Work task:
Print out each entry below in full, exactly as given, excluding pictures.

Study material:
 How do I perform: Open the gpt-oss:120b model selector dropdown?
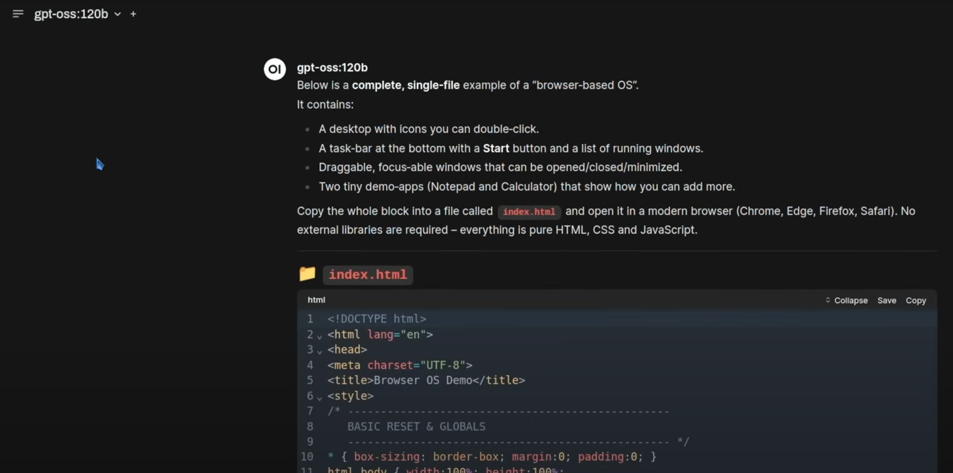point(77,14)
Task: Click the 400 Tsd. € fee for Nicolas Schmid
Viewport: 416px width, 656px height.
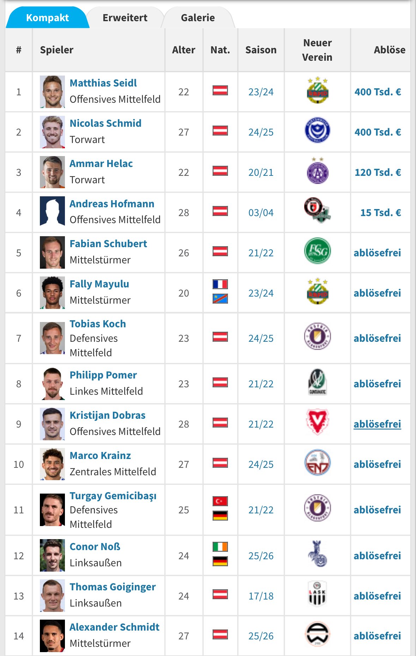Action: [378, 132]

Task result:
 How do I perform: Open the gpt-oss:120b model selector dropdown?
point(77,14)
Task: Click the 400 Tsd. € fee for Nicolas Schmid
Viewport: 416px width, 656px height.
Action: [378, 132]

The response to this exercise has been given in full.